Il en est un autre domaine qui n’a plus besoin de faire ses preuves ! Le Domaine Trapet, représenté par le jovial Jean-Louis Trapet lors de cette journée, est depuis longtemps dans le haut du pavé bourguignon. Cependant son propriétaire prend toujours autant de plaisir à parler de son vin avec passion. Il n’est pas devenu, comme certains de ses confrères, un homme d’affaires au regard condescendant. Jean-Louis Trapet est un homme de la Terre, un homme simple et proche des amateurs de ses vins ! Il nous accueille avec son Marsannay blanc 2010, issu d’une petite parcelle de Chardonnay de 50 ares, qui offre une entrée en matière de haut-vol. Avec un fruité blanc complexe au nez, il propose au palais un ensemble frais et élégant qui mêle les agrumes, le minéral, le fruit blanc et une touche levurée. A maturité, il joue dans un registre gourmand, chaleureux mais s’étire longuement en fin de bouche. Le Marsannay rouge 2012 offre un fruit rouge complexe ainsi qu’une touche de végétal et de baies rouges. La bouche lumineuse est tenue par des tannins frais qui relaient tantôt la puissance tantôt la finesse de l’ensemble. L’équilibre est donc idéal ! Nous poursuivons sur le Gevrey-Chambertin 2012 qui est le résultat presque en totalité d’une vinification en grappes entières. Quel travail difficile pour le vigneron que d’assurer une maturité parfaite des rafles et des raisins afin de retranscrire au mieux le fruit de son travail ! La cerise, la mûre et la prune sont complétées par un côté animal (cuir, sous-bois) au nez. Nous retrouvons ce fruit noir sauvage au palais qui n’est que la traduction liquide de nos repères olfactifs.
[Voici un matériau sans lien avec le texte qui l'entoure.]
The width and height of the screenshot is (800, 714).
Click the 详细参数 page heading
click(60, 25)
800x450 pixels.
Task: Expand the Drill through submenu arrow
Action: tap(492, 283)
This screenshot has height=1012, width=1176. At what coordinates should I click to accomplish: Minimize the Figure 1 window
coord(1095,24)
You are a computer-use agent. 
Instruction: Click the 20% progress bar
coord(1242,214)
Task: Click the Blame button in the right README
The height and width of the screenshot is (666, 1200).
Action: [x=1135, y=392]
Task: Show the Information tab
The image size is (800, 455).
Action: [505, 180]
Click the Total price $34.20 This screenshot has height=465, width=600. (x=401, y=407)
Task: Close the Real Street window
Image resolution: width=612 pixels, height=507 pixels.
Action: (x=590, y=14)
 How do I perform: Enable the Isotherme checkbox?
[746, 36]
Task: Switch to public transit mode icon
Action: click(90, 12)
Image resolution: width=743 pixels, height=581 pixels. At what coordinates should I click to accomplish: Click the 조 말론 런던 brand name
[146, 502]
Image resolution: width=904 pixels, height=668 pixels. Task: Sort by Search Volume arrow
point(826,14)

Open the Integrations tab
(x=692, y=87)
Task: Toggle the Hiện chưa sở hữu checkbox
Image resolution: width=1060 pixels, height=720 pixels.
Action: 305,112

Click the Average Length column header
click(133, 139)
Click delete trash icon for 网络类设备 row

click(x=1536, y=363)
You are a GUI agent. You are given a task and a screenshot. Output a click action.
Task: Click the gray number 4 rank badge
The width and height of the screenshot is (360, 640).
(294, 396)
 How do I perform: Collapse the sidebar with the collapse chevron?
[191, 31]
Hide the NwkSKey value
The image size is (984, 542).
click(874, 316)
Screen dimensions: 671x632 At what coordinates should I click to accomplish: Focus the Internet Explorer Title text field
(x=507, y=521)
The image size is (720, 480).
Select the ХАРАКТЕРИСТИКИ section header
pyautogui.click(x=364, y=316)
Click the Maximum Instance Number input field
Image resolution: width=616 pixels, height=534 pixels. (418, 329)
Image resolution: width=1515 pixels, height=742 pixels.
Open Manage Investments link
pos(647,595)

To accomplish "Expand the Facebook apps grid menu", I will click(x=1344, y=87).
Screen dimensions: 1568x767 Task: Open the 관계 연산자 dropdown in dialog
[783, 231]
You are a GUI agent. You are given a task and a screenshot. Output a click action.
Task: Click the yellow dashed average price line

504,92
L’énergie et la vivacité de l’ensemble sont éclatantes. Enfin quoi de mieux pour clôturer cette matinée que le Chambertin Grand Cru 2012 du Domaine Trapet ? Déjà doté d’une complexité précoce, il délivre tour à tour des nuances de fruit noir profondes, d’épices, de cuir, de balsamique et une pointe de chou rouge ! La bouche combine tout d’abord l’élégance du fruit avec des tannins fins et frais avant de durcir le ton et de révéler toute la force du Chambertin ! Une main de fer dans un gant de velours, telle est la représentation que nous nous faisons de ce Seigneur bourguignon. Sa puissance, sa longueur et sa profondeur en finale sont prometteuses d’une grande garde au cours de laquelle le fruit noir et le poivre en finale ne pourront que se complexifier ! Grand Vin !

 

Je pense qu’après ce grand Chambertin nous pouvons quitter la maison de Marsannay en toute sérénité. Les conditions de dégustation ne furent idéales en raison de la chaleur ambiante et de la foule présente. Evidemment nous n’avons pas pu goûter tous les vins, et sommes certainement passés à côté de grandes choses, mais notre petit tour nous a fait apprendre et comprendre bien plus de tous ces vignerons que nous avons visités que ce que nous avions expérimenté jusqu’à présent. Le Domaine Trapet et Gilles Ballorin sont les deux grands gagnants de cette matinée de par leur adhésion au terroir et leur travail invétéré à la juste réflexion de ce dernier. J’ai l’impression qu’à l’instar d’autres vignerons de la Côte, ils n’ont cédé à aucune mode et poursuivent avec passion leur travail de vrai vigneron !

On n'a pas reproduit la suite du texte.